Nel giro di pochi mesi l’Italia si spaccò tra Connery e Moore. Ma non vinse nessuno dei due. Storia del terzo incomodo che ha cambiato il nostro modo di ridere
C’è stato un tempo, incredibile a dirsi, in cui i film nuovi si vedevano al cinema. Alla TV arrivano, quando andava bene, in quarta visione. Per quanto alzarsi per fare la pipì fosse meno semplice e il frigo un po’ meno a portata di mano (la linea non ha guadagnato) la cosa aveva anche i suoi lati positivi: nelle sale cinematografiche sentivi il polso della situazione per davvero. I commenti del dopo film ti facevano capire come sarebbe andata, meglio di una recensione ponderosa. In quel 1984, accadde qualcosa di abbastanza folle: le sale vennero ingorgate da due James Bond che uscirono quasi contemporaneamente.

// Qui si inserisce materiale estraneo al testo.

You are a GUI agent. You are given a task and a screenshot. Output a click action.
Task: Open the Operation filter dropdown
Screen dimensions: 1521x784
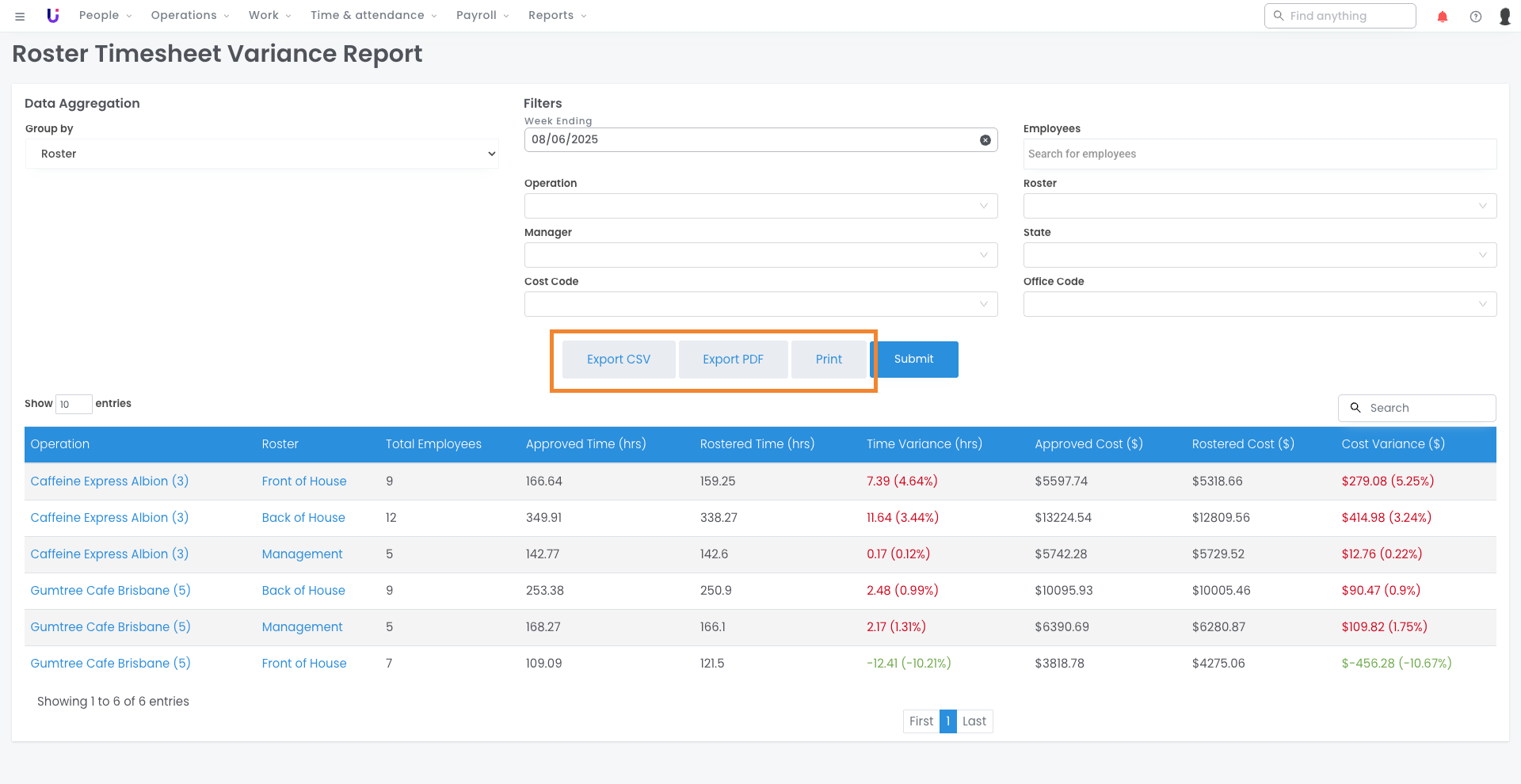coord(760,206)
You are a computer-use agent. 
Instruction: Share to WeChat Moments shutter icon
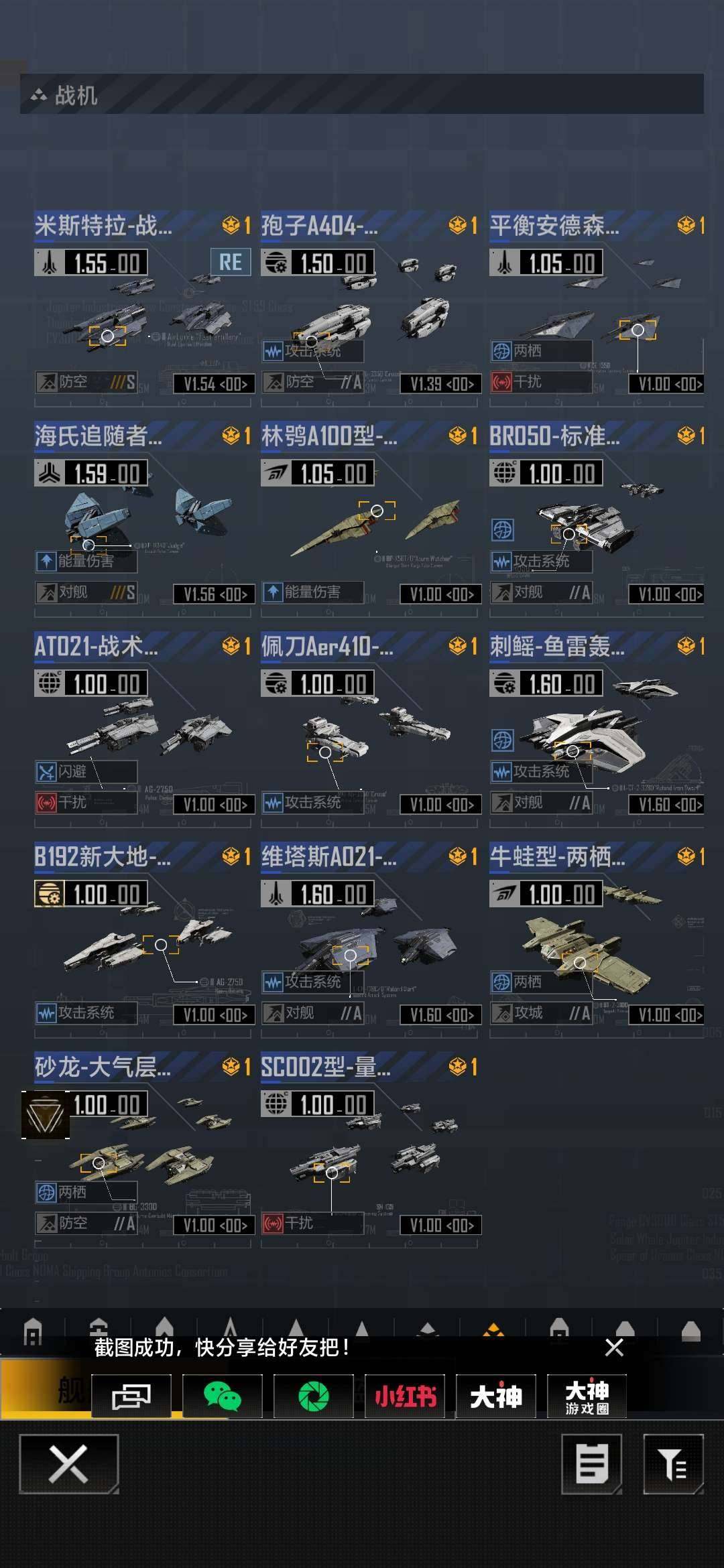pyautogui.click(x=313, y=1396)
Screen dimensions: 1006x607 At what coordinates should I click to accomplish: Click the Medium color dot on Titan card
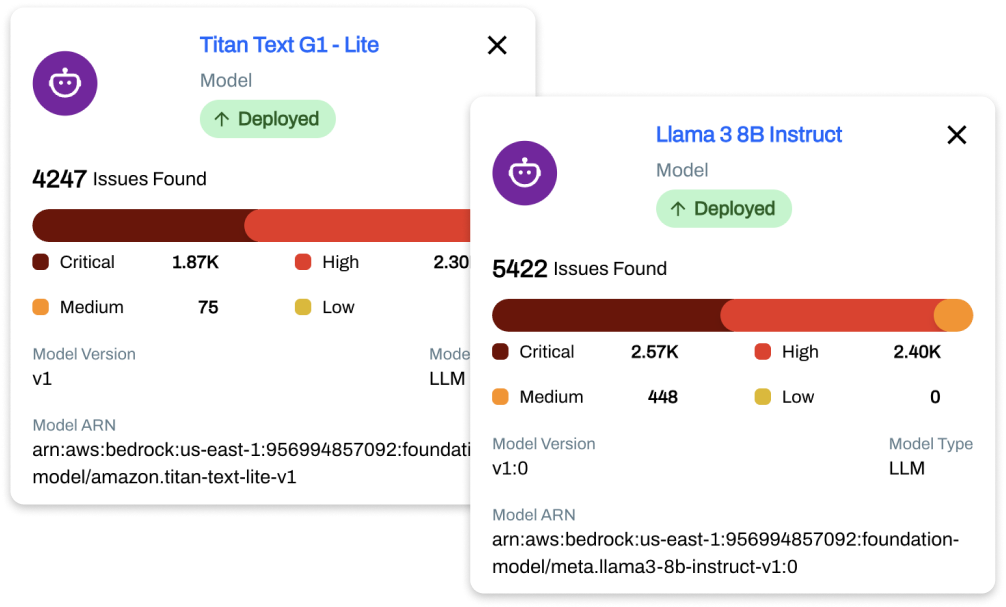point(41,307)
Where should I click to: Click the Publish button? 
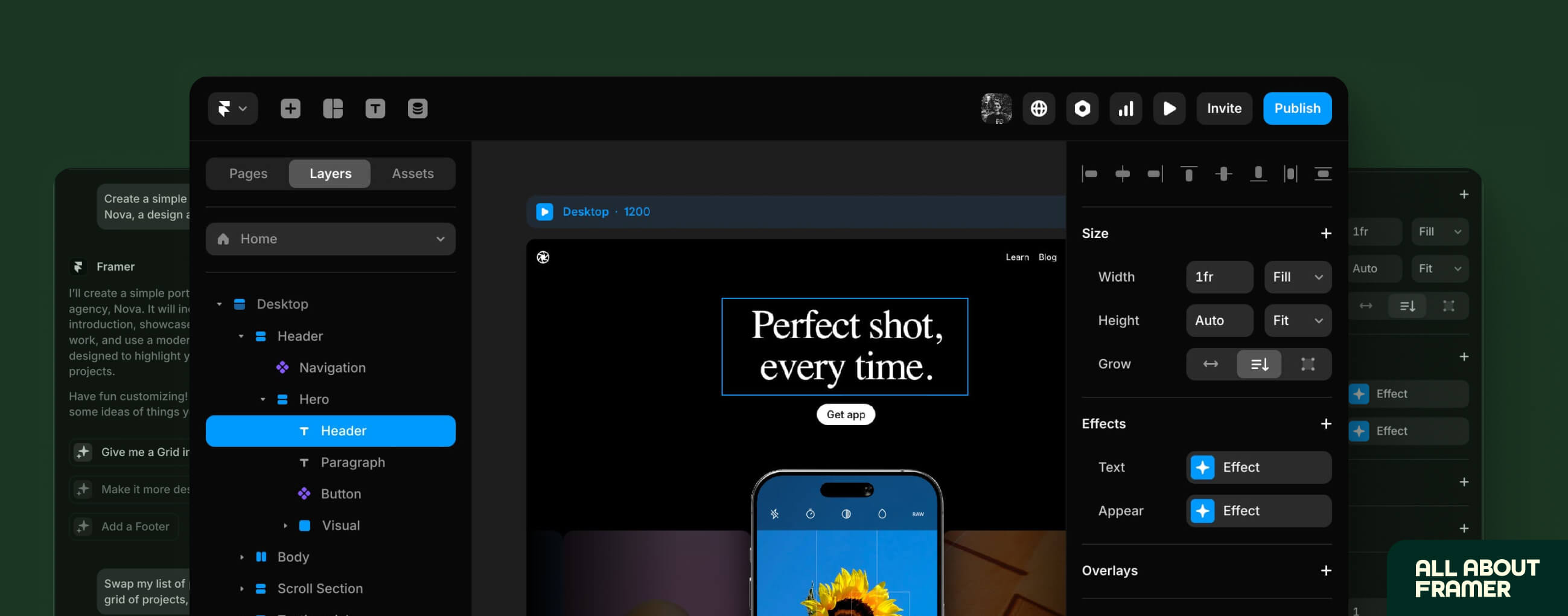click(1297, 109)
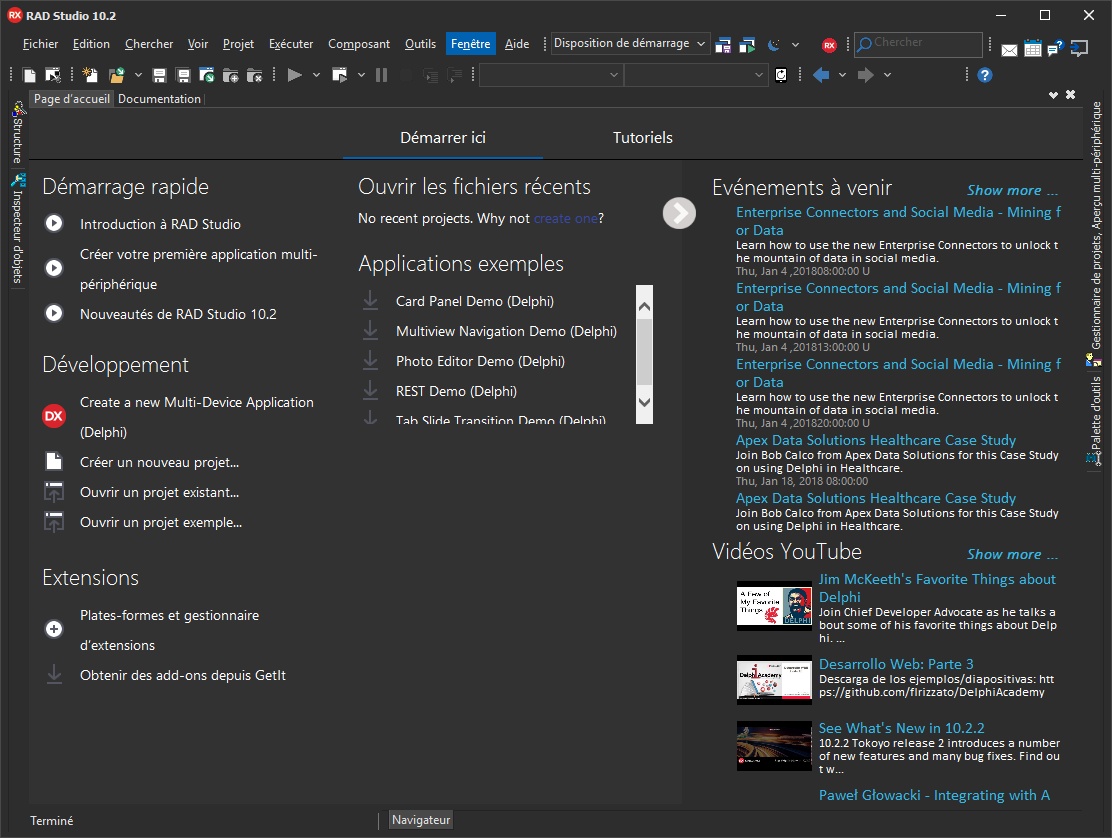Open the calendar icon in top-right toolbar
This screenshot has width=1112, height=838.
(x=1033, y=48)
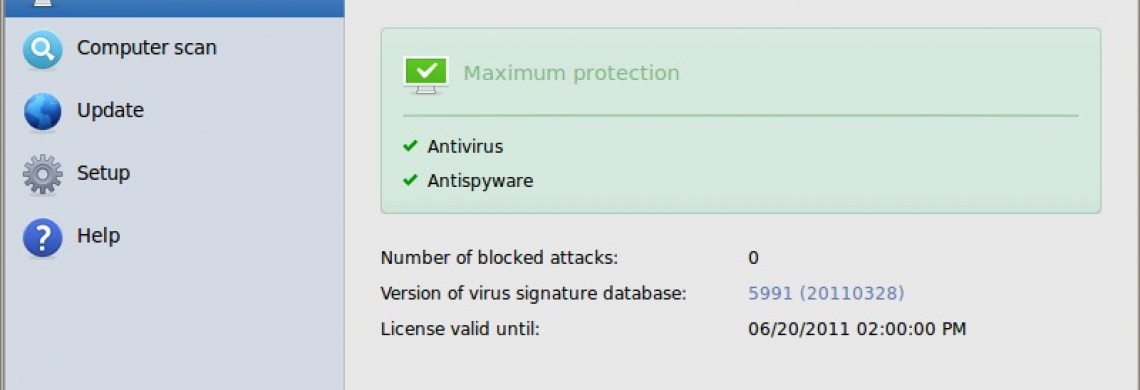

Un Bond a quei tempi era sempre l’evento dell’anno. Quell’anno ne vivemmo due insieme, una specie di 007 bibsestile. Da una parte Octopussy – Operazione Piovra con Roger Moore, produzione ufficiale Eon, il Bond che tutti si aspettavano. Dall’altra Mai dire mai con Sean Connery, una specie di folle salto all’indietro nel tempo: un Bond da puristi (e quello che le signore non hanno mai del tutto dimenticato), tornato a sorpresa dopo dodici anni. C’era di che farsi girare, che è esattamente quello che successe.
La guerra dei titani
Moore era il Bond degli anni ’80: elegante, ironico, l’originale personaggio di Fleming , un Bond forse un po’ agé a quel punto. Connery agé lo era invece di sicuro, ma era quello che aveva inventato il personaggio e molti avevano sempre rimpianto già a partire dal primo cambio terrorizzante quello con George Lazenby . Vederli due Bond così veri in sala nello stesso periodo dava la sensazione di avere le traveggole. Ma così era, e i Bond-miniaci ci si buttarono.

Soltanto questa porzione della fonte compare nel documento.